→ **Task to carry out**
Once the records have been read, set every one down as it stands.

(Collected data)

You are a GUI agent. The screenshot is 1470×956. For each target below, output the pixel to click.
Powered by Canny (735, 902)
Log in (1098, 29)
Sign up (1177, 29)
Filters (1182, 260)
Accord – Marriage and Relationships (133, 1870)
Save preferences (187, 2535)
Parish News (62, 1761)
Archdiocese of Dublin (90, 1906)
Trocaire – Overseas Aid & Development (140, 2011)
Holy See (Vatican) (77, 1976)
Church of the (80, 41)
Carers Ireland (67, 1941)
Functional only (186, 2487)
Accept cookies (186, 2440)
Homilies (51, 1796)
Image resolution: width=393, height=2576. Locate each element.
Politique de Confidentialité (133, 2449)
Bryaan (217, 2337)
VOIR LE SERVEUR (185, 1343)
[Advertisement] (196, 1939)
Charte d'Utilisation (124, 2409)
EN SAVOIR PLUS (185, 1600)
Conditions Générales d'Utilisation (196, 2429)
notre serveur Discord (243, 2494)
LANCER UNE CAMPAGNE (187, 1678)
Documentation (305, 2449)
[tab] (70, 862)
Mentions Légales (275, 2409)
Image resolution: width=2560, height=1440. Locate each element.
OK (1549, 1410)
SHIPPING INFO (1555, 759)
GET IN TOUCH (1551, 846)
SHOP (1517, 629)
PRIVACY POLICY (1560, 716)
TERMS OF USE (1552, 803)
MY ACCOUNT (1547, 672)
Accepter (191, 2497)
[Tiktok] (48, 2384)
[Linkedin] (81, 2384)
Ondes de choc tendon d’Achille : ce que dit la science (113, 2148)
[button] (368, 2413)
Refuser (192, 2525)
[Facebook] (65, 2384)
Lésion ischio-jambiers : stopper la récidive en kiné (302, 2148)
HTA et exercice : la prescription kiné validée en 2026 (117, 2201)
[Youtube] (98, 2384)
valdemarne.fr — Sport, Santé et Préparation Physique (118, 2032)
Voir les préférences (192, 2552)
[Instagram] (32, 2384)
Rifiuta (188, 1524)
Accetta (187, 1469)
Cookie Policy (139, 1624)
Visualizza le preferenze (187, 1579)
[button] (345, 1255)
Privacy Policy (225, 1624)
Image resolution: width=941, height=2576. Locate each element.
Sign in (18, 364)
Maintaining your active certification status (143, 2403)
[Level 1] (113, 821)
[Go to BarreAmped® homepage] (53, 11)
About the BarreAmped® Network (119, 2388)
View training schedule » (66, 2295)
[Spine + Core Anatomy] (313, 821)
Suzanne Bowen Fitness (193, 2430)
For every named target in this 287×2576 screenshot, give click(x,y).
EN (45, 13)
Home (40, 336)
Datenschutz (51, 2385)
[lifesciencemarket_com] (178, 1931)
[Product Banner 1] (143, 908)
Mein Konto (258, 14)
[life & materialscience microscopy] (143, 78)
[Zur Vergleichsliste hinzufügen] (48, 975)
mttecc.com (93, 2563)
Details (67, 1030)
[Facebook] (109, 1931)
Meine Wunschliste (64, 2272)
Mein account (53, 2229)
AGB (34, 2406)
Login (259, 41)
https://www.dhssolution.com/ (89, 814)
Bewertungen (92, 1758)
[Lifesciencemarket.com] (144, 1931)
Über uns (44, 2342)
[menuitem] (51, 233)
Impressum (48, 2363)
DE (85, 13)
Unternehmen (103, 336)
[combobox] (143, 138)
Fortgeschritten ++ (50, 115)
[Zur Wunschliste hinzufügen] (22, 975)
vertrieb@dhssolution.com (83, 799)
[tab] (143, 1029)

→ **Answer space**
You are a GUI agent. The screenshot is 1470×956. For each target below, output the pixel to click.
Powered by Canny (735, 902)
Log in (1098, 29)
Sign up (1177, 29)
Filters (1182, 260)
Accord – Marriage and Relationships (133, 1870)
Save preferences (187, 2535)
Parish News (62, 1761)
Archdiocese of Dublin (90, 1906)
Trocaire – Overseas Aid & Development (140, 2011)
Holy See (Vatican) (77, 1976)
Church of the (80, 41)
Carers Ireland (67, 1941)
Functional only (186, 2487)
Accept cookies (186, 2440)
Homilies (51, 1796)
Image resolution: width=393, height=2576. Locate each element.
Politique de Confidentialité (133, 2449)
Bryaan (217, 2337)
VOIR LE SERVEUR (185, 1343)
[Advertisement] (196, 1939)
Charte d'Utilisation (124, 2409)
EN SAVOIR PLUS (185, 1600)
Conditions Générales d'Utilisation (196, 2429)
notre serveur Discord (243, 2494)
LANCER UNE CAMPAGNE (187, 1678)
Documentation (305, 2449)
[tab] (70, 862)
Mentions Légales (275, 2409)
Image resolution: width=2560, height=1440. Locate each element.
OK (1549, 1410)
SHIPPING INFO (1555, 759)
GET IN TOUCH (1551, 846)
SHOP (1517, 629)
PRIVACY POLICY (1560, 716)
TERMS OF USE (1552, 803)
MY ACCOUNT (1547, 672)
Accepter (191, 2497)
[Tiktok] (48, 2384)
[Linkedin] (81, 2384)
Ondes de choc tendon d’Achille : ce que dit la science (113, 2148)
[button] (368, 2413)
Refuser (192, 2525)
[Facebook] (65, 2384)
Lésion ischio-jambiers : stopper la récidive en kiné (302, 2148)
HTA et exercice : la prescription kiné validée en 2026 (117, 2201)
[Youtube] (98, 2384)
valdemarne.fr — Sport, Santé et Préparation Physique (118, 2032)
Voir les préférences (192, 2552)
[Instagram] (32, 2384)
Rifiuta (188, 1524)
Accetta (187, 1469)
Cookie Policy (139, 1624)
Visualizza le preferenze (187, 1579)
[button] (345, 1255)
Privacy Policy (225, 1624)
Image resolution: width=941, height=2576. Locate each element.
Sign in (18, 364)
Maintaining your active certification status (143, 2403)
[Level 1] (113, 821)
[Go to BarreAmped® homepage] (53, 11)
About the BarreAmped® Network (119, 2388)
View training schedule » (66, 2295)
[Spine + Core Anatomy] (313, 821)
Suzanne Bowen Fitness (193, 2430)
For every named target in this 287×2576 screenshot, give click(x,y).
EN (45, 13)
Home (40, 336)
Datenschutz (51, 2385)
[lifesciencemarket_com] (178, 1931)
[Product Banner 1] (143, 908)
Mein Konto (258, 14)
[life & materialscience microscopy] (143, 78)
[Zur Vergleichsliste hinzufügen] (48, 975)
mttecc.com (93, 2563)
Details (67, 1030)
[Facebook] (109, 1931)
Meine Wunschliste (64, 2272)
Mein account (53, 2229)
AGB (34, 2406)
Login (259, 41)
https://www.dhssolution.com/ (89, 814)
Bewertungen (92, 1758)
[Lifesciencemarket.com] (144, 1931)
Über uns (44, 2342)
[menuitem] (51, 233)
Impressum (48, 2363)
DE (85, 13)
Unternehmen (103, 336)
[combobox] (143, 138)
Fortgeschritten ++ (50, 115)
[Zur Wunschliste hinzufügen] (22, 975)
vertrieb@dhssolution.com (83, 799)
[tab] (143, 1029)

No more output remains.